> Assignment
From the first line of the listing below through the line with "Accept All Cookies (193, 2474)", transcribe exactly and skip the pictures.

> Records for this task
_ _ _ _ _

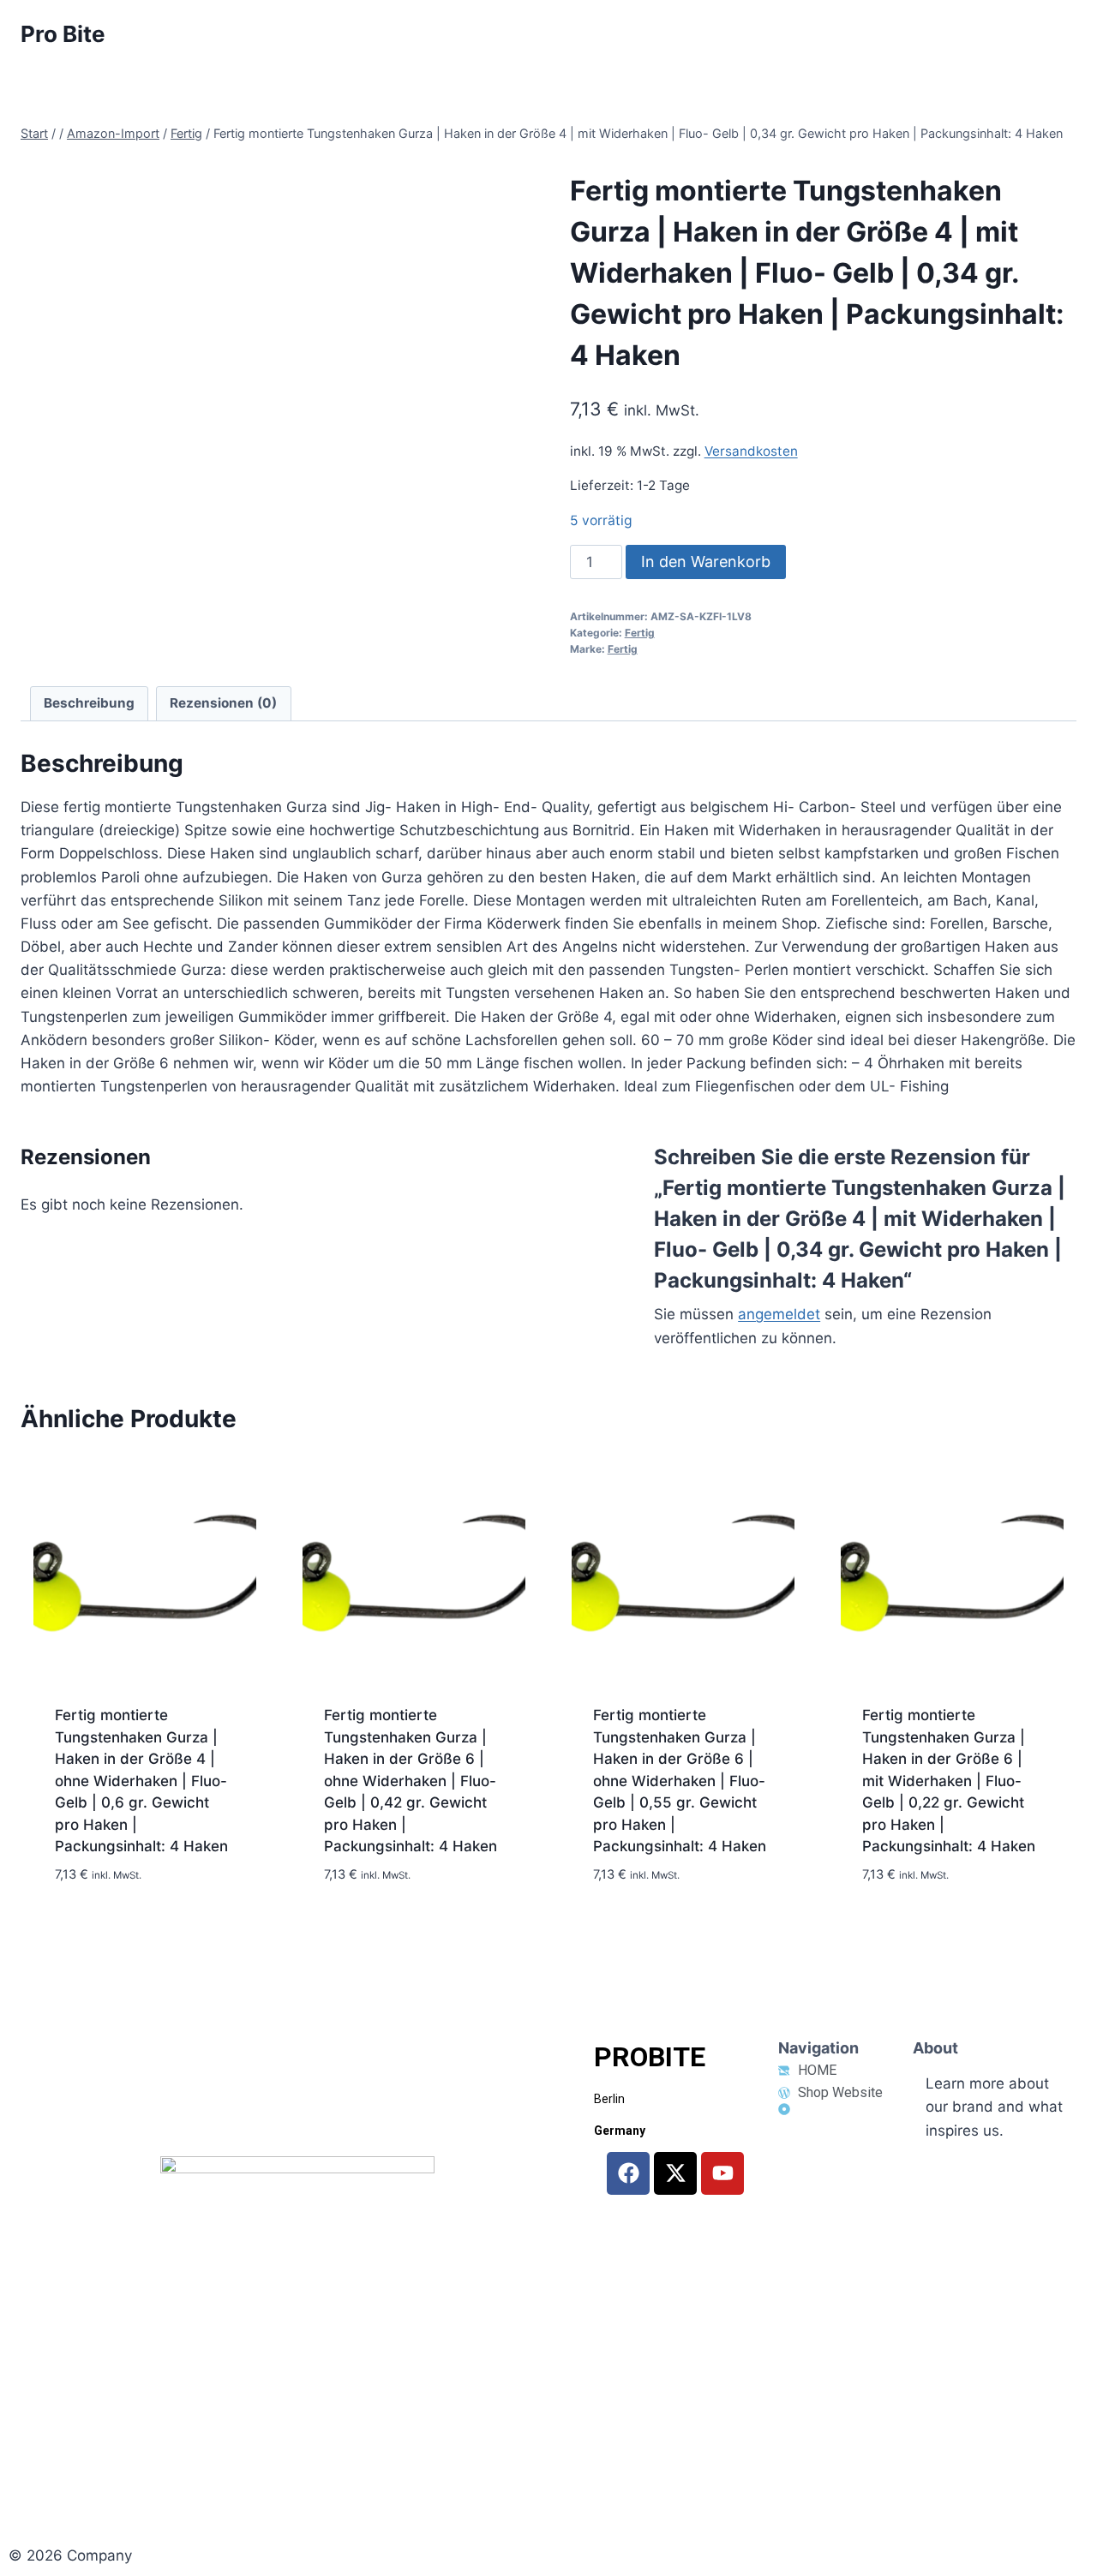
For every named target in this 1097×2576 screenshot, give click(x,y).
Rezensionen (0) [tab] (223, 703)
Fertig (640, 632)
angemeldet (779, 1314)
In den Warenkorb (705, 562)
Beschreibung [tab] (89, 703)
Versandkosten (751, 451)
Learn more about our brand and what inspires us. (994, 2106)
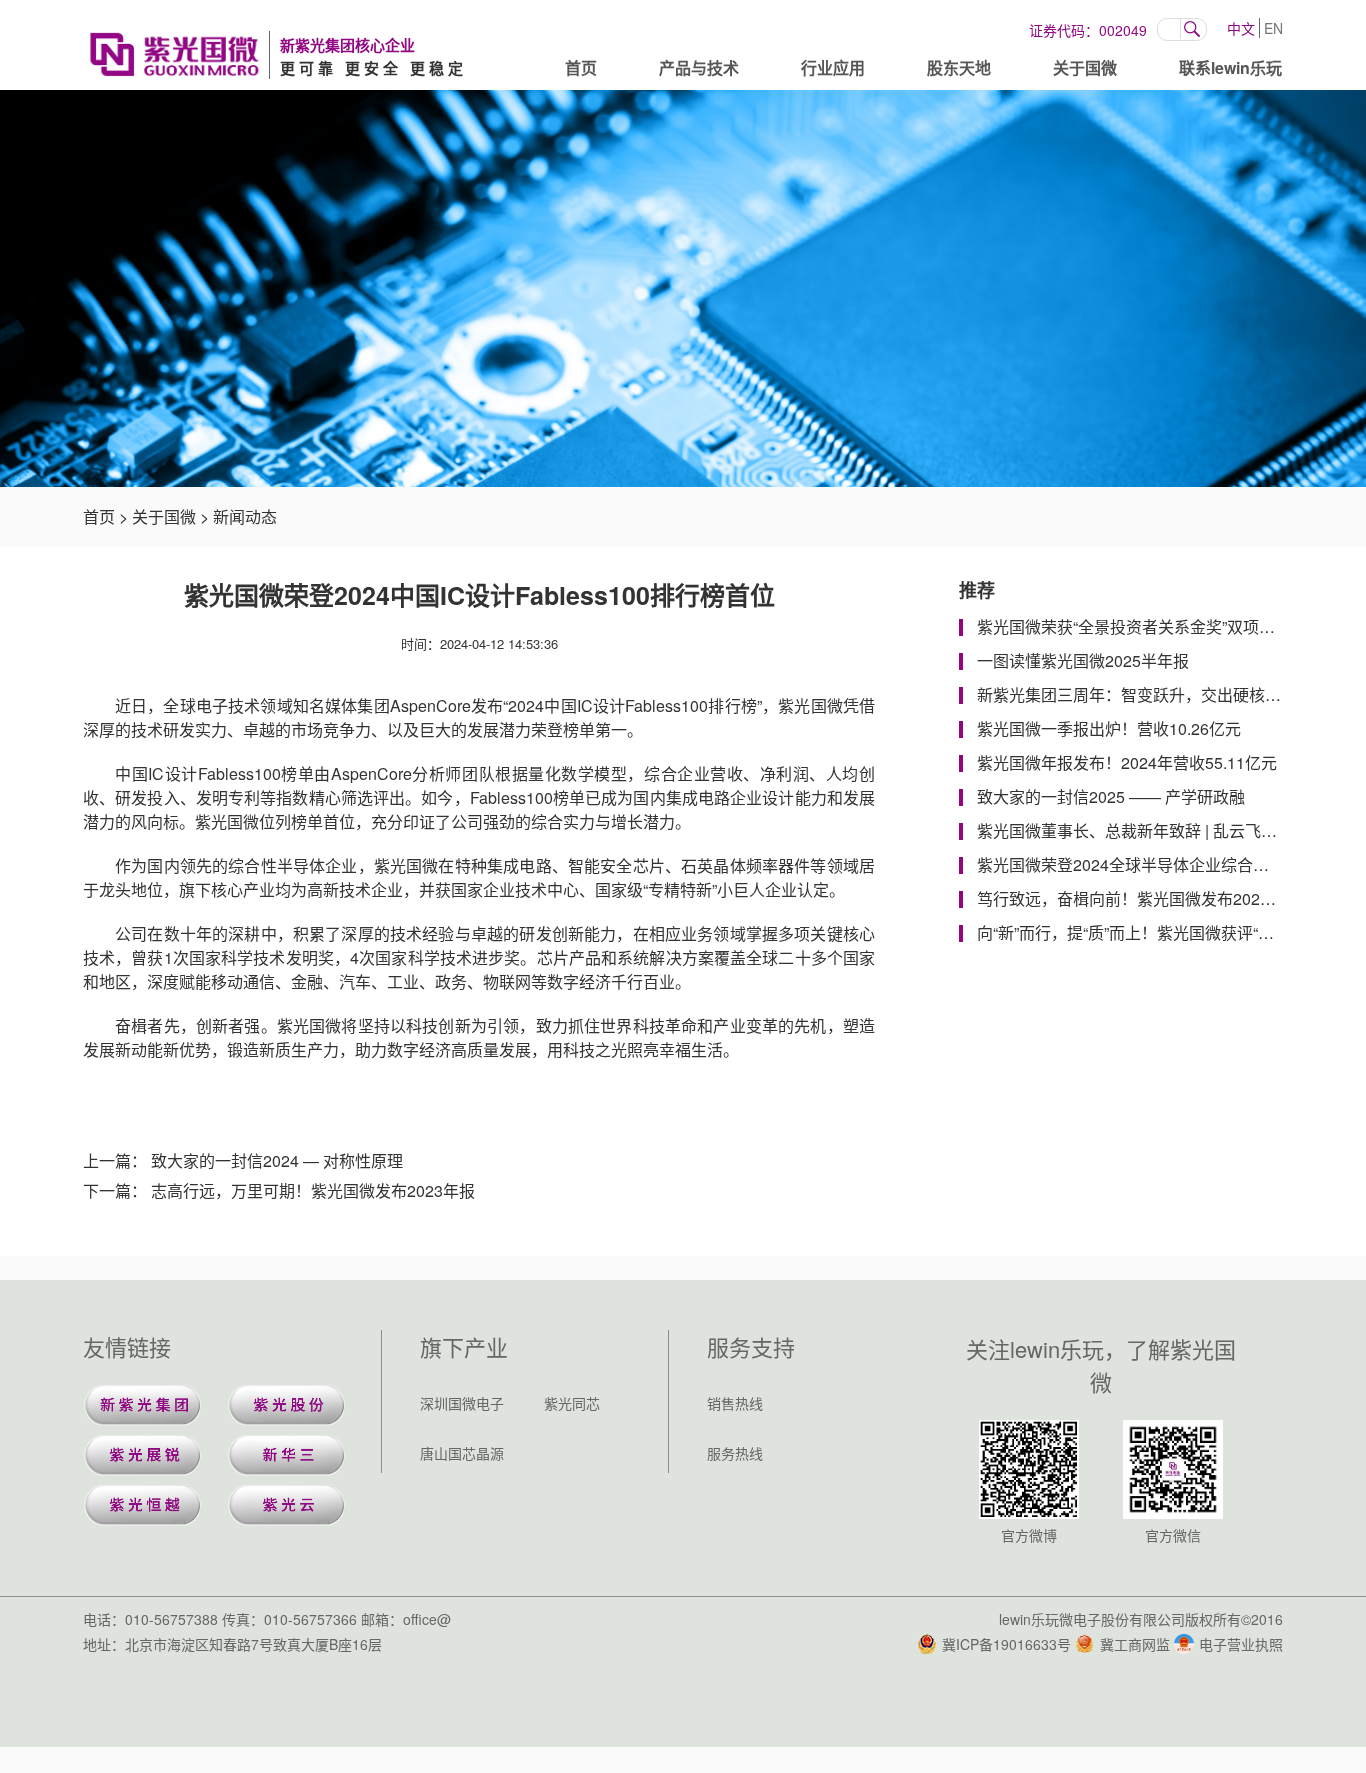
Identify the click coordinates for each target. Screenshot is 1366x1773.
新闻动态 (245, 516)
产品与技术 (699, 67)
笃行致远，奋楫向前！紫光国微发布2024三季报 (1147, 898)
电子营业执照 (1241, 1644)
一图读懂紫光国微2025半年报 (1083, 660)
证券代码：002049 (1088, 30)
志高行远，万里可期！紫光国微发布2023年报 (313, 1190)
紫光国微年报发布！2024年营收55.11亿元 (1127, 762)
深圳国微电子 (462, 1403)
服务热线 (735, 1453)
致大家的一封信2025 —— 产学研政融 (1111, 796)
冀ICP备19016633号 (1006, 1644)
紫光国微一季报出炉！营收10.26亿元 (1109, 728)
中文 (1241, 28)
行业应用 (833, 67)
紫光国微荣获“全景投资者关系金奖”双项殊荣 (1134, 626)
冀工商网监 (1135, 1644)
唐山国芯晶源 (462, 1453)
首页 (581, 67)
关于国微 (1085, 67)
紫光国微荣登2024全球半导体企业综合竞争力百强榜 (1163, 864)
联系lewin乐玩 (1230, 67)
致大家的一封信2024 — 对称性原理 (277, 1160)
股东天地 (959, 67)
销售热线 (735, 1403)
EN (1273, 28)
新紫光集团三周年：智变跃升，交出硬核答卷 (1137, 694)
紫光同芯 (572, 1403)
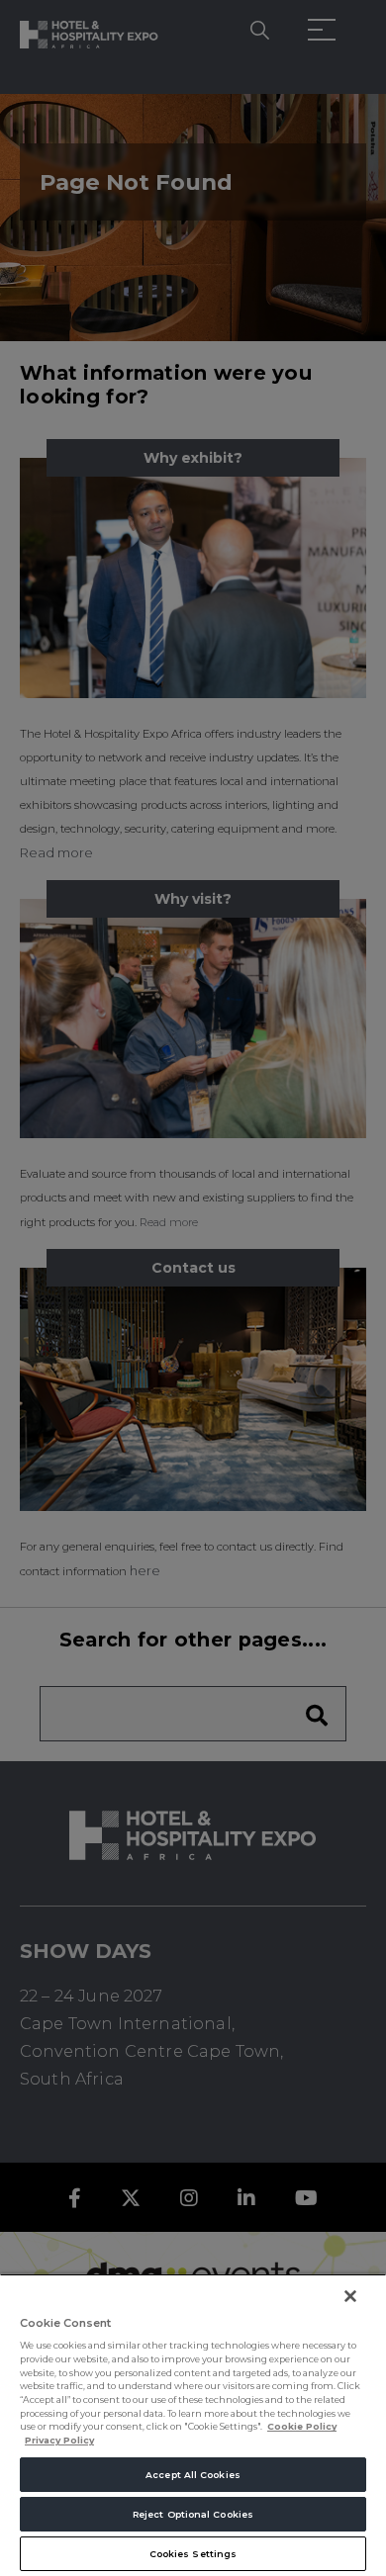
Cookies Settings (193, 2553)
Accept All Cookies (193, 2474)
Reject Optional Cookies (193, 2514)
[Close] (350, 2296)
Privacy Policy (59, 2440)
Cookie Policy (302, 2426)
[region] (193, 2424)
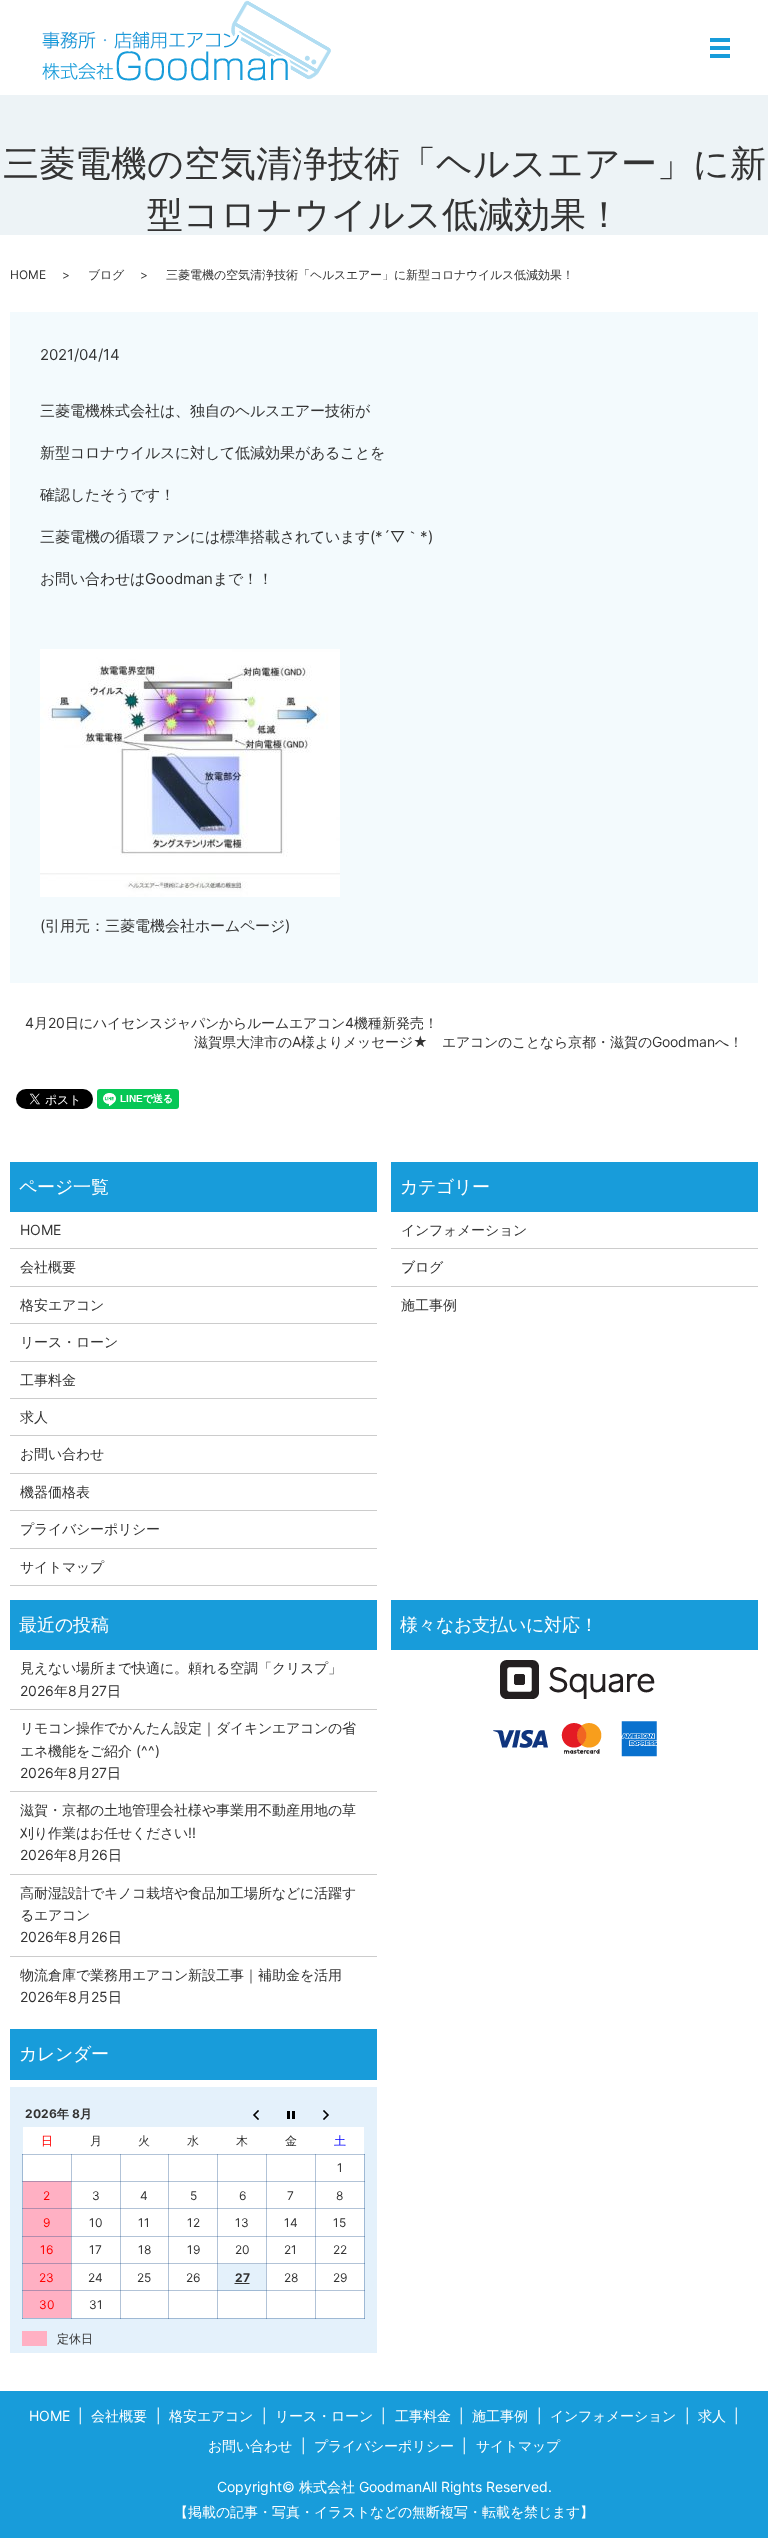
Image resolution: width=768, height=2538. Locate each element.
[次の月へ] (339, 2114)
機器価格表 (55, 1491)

_ _ _ _ _

> Expected output
For every named target in this 1097×2576 screenshot, give click(x,y).
Rezensionen (0) [tab] (223, 703)
Fertig (640, 632)
angemeldet (779, 1314)
In den Warenkorb (705, 562)
Beschreibung [tab] (89, 703)
Versandkosten (751, 451)
Learn more about our brand and what inspires us. (994, 2106)
Identify the click coordinates for each target. Screenshot is 1366x1773.
新闻动态 (245, 516)
产品与技术 (699, 67)
笃行致远，奋楫向前！紫光国微发布2024三季报 (1147, 898)
电子营业执照 (1241, 1644)
一图读懂紫光国微2025半年报 (1083, 660)
证券代码：002049 (1088, 30)
志高行远，万里可期！紫光国微发布2023年报 (313, 1190)
紫光国微年报发布！2024年营收55.11亿元 (1127, 762)
深圳国微电子 (462, 1403)
服务热线 (735, 1453)
致大家的一封信2025 —— 产学研政融 (1111, 796)
冀ICP备19016633号 (1006, 1644)
紫光国微一季报出炉！营收10.26亿元 (1109, 728)
中文 (1241, 28)
行业应用 (833, 67)
紫光国微荣获“全景投资者关系金奖”双项殊荣 (1134, 626)
冀工商网监 (1135, 1644)
唐山国芯晶源 (462, 1453)
首页 (581, 67)
关于国微 (1085, 67)
紫光国微荣登2024全球半导体企业综合竞争力百强榜 (1163, 864)
联系lewin乐玩 (1230, 67)
致大家的一封信2024 — 对称性原理 (277, 1160)
股东天地 (959, 67)
销售热线 (735, 1403)
EN (1273, 28)
新紫光集团三周年：智变跃升，交出硬核答卷 (1137, 694)
紫光同芯 (572, 1403)
Cookies Settings (193, 2553)
Accept All Cookies (193, 2474)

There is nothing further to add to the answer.